Colleges Offering Campuses as Final Resting Places

RICHMOND, Va. — Want to recapture those undergraduate years? Colleges and universities are offering the chance — for eternity.
Jay Paul for The New York Times

Richmond’s columbarium has 3,000 niches, of which 100 have been sold since its completion in 2001.
For a few thousand dollars, the University of Richmond and a half-dozen other universities are giving alumni and faculty the opportunity to have their ashes maintained on campus in perpetuity.

Three more universities — Notre Dame, the Citadel and Hendrix College — are building similar memorials, known as columbaria.

“It seems really off the wall on first blush to most people,” said Richard W. Trollinger, who was involved in the creation of one at Centre College, a liberal arts college in Danville, Ky. “Why on earth would a university create a columbarium?”

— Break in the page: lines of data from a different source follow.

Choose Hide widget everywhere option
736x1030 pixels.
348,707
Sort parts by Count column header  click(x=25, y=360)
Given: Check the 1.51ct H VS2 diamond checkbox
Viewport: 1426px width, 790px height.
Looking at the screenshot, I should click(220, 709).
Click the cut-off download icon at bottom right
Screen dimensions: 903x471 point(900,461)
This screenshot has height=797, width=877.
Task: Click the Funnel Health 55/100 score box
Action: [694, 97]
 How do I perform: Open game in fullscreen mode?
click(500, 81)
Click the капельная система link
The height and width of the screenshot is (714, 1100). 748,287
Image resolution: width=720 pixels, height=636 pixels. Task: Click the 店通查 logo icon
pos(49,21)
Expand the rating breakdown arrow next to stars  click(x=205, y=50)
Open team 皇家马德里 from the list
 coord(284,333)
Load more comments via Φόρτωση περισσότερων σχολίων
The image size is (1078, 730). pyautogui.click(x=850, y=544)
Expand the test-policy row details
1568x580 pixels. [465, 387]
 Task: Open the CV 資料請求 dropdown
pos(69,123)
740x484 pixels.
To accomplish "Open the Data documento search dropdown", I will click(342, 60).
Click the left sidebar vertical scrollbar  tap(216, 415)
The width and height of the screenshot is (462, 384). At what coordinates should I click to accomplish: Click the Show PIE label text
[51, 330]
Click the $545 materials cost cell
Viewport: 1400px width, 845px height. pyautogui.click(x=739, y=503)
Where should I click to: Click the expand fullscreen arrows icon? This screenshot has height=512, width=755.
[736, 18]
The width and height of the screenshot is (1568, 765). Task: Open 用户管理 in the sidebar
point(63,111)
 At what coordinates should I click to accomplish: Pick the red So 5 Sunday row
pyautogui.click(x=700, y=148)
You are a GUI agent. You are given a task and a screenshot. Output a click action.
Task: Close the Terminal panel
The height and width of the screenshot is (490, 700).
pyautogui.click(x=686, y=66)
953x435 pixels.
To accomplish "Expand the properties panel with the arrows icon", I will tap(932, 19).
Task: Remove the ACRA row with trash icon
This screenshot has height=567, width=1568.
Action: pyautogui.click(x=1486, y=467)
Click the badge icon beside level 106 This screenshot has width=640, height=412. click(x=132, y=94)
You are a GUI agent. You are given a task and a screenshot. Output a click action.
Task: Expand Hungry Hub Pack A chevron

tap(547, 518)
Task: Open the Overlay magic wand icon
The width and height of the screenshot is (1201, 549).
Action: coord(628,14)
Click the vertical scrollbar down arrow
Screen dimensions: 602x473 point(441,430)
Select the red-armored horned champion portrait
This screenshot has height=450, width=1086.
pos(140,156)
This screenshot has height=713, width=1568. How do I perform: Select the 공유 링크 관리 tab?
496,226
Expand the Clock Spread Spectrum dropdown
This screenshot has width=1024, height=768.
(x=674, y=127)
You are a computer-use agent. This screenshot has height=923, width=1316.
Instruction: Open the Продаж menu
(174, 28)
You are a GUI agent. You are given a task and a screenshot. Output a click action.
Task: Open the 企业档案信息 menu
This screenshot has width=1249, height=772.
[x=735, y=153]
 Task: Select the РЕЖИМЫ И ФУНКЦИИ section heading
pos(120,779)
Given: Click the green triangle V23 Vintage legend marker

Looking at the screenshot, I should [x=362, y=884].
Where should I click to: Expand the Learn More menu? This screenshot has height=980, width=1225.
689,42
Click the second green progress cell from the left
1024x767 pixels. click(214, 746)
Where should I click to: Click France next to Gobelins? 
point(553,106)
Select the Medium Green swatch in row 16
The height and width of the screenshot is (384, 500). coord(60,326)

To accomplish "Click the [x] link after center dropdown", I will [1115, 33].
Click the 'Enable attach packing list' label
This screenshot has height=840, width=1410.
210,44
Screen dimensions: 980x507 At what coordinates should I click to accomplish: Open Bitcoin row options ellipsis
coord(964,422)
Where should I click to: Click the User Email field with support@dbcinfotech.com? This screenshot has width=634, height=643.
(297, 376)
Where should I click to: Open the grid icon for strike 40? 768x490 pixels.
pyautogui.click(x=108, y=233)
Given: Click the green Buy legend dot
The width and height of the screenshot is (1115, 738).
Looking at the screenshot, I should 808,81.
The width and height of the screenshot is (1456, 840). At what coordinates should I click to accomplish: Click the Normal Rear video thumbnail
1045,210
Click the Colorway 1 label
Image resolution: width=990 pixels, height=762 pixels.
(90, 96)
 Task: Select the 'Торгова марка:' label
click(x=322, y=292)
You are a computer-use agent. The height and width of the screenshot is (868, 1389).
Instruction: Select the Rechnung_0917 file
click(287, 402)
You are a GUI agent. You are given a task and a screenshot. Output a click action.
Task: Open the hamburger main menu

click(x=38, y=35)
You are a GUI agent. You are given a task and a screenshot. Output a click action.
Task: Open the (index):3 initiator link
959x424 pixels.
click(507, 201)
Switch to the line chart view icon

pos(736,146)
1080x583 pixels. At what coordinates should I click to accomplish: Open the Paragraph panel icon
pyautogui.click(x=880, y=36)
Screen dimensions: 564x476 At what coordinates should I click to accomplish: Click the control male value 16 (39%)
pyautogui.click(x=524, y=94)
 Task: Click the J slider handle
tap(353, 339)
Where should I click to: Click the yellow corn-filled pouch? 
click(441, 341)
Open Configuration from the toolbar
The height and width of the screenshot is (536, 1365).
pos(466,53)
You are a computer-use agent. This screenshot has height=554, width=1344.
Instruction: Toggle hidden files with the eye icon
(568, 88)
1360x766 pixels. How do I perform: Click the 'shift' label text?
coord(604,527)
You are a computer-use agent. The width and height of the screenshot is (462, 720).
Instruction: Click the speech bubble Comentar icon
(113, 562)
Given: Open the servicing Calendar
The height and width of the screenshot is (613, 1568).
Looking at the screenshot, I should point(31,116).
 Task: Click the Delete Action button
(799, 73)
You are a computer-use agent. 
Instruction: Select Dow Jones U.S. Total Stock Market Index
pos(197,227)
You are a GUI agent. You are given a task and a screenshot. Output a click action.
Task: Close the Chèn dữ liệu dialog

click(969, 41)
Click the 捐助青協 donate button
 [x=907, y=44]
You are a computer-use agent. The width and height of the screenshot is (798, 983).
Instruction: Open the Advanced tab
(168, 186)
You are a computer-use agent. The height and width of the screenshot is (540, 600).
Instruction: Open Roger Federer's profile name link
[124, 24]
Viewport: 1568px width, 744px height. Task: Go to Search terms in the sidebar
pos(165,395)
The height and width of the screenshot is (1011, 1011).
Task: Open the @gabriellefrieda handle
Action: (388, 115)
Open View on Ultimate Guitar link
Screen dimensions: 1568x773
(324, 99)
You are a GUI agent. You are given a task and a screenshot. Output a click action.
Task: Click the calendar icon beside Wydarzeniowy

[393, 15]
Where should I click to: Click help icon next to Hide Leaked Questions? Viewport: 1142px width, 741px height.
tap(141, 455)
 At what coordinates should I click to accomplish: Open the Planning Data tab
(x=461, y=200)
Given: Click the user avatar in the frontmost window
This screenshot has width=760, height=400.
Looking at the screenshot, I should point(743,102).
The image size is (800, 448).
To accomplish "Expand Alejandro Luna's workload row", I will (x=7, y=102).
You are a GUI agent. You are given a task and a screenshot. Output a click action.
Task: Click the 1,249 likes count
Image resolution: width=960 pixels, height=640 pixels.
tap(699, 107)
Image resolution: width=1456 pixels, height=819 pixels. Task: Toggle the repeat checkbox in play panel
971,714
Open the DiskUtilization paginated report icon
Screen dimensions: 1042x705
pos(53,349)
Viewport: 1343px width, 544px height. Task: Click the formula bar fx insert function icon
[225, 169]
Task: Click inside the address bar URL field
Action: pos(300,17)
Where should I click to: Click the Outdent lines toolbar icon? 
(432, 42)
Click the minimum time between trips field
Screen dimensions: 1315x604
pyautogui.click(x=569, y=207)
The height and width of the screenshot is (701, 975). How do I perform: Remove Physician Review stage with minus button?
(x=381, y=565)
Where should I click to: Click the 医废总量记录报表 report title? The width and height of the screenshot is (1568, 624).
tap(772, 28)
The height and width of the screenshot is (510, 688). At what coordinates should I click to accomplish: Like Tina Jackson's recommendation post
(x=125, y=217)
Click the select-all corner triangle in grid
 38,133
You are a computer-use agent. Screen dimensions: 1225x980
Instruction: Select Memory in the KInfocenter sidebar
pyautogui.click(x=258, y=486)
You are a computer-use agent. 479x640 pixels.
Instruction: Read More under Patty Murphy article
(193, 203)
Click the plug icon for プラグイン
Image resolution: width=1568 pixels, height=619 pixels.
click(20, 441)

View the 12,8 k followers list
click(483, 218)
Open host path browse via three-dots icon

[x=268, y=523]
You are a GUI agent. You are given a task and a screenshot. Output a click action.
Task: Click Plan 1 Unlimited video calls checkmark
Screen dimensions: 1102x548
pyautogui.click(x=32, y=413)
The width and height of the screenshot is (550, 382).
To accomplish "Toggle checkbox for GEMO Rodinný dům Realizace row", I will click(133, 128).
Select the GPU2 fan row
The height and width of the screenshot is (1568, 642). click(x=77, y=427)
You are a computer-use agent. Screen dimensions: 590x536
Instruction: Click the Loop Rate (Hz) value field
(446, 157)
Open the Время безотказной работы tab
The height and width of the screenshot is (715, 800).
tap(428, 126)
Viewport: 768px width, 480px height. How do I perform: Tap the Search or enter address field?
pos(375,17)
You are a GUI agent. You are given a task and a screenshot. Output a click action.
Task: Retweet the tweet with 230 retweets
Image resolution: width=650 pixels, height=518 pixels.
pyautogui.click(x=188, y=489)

The answer is simple, Mr. Trollinger and other college officials say. In an era when many people are highly mobile and do not settle in one place for long, a college can have a strong allure as a final resting place, they say. And officials point out that colleges have a special resonance for many people, who have forged life-long relationships as undergraduates...

For the universities, memorial walls can serve other purposes, although officials are often reluctant to talk about them. A columbarium, by building stronger bonds with alumni and their families, might lead eventually to substantial donations.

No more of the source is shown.